RECORDS FOR PROCESSING:
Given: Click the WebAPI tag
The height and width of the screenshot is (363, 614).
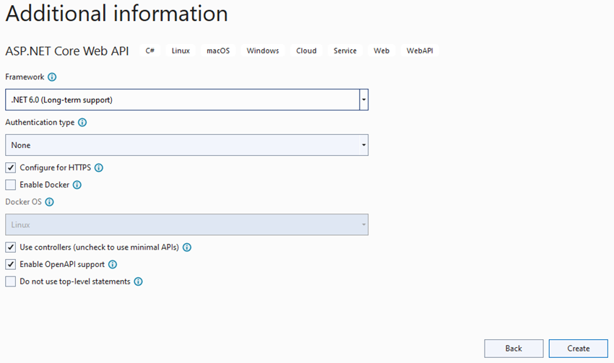Looking at the screenshot, I should [x=420, y=51].
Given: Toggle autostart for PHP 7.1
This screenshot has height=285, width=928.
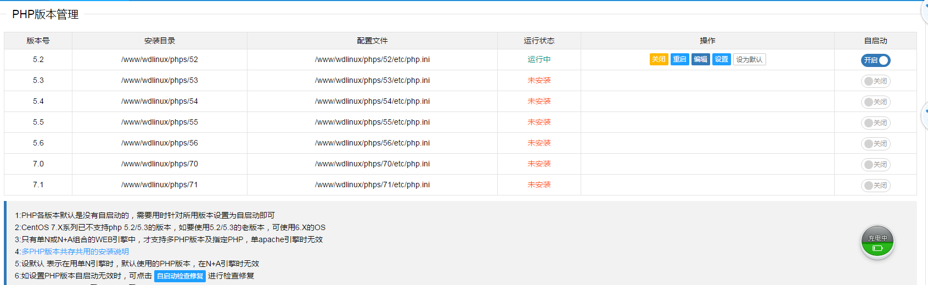Looking at the screenshot, I should point(875,186).
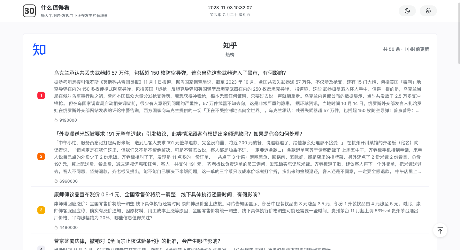This screenshot has width=460, height=250.
Task: Select the 热榜 tab under 知乎
Action: (230, 55)
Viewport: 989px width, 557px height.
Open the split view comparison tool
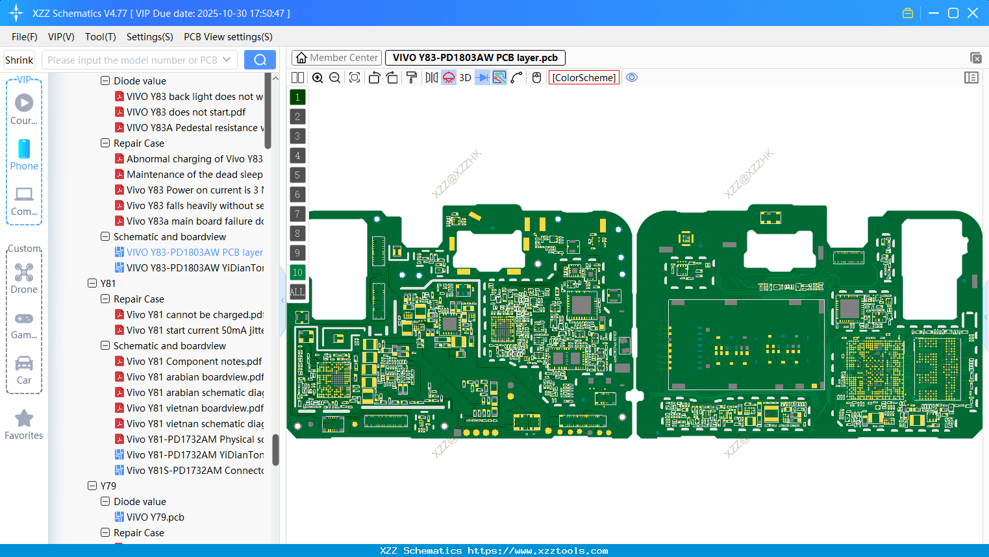297,77
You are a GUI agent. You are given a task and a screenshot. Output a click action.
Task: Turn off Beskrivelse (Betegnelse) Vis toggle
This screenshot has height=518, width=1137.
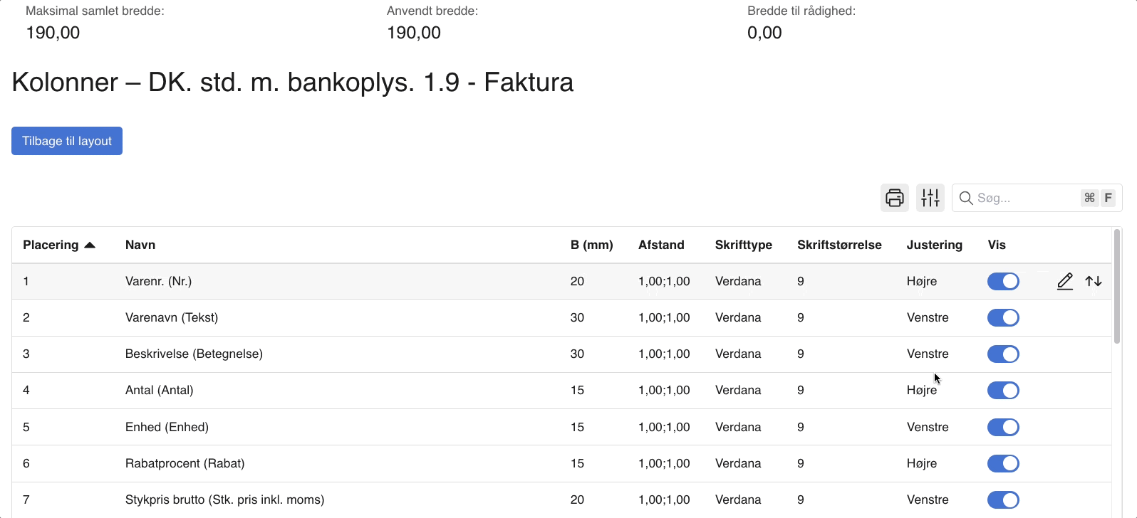coord(1003,354)
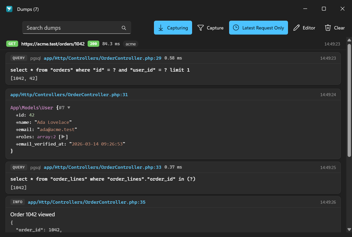Open the OrderController.php:29 source link
Screen dimensions: 352x237
[x=102, y=58]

PROBLEM TO WORK ON:
Write out the data above in full and exactly, but not the pictures.

WRITTEN RESPONSE:
Given: Click the WebAPI tag
The height and width of the screenshot is (363, 614).
Looking at the screenshot, I should [x=420, y=51].
Given: Toggle autostart for PHP 7.1
This screenshot has height=285, width=928.
Looking at the screenshot, I should point(875,186).
This screenshot has width=460, height=250.
Task: Select the 热榜 tab under 知乎
Action: (230, 55)
Viewport: 989px width, 557px height.
Open the split view comparison tool
297,77
You are a GUI agent. You are given a task and a screenshot. Output a click action.
Task: Turn off Beskrivelse (Betegnelse) Vis toggle
This screenshot has height=518, width=1137.
coord(1003,354)
Open the OrderController.php:29 source link
Screen dimensions: 352x237
[x=102, y=58]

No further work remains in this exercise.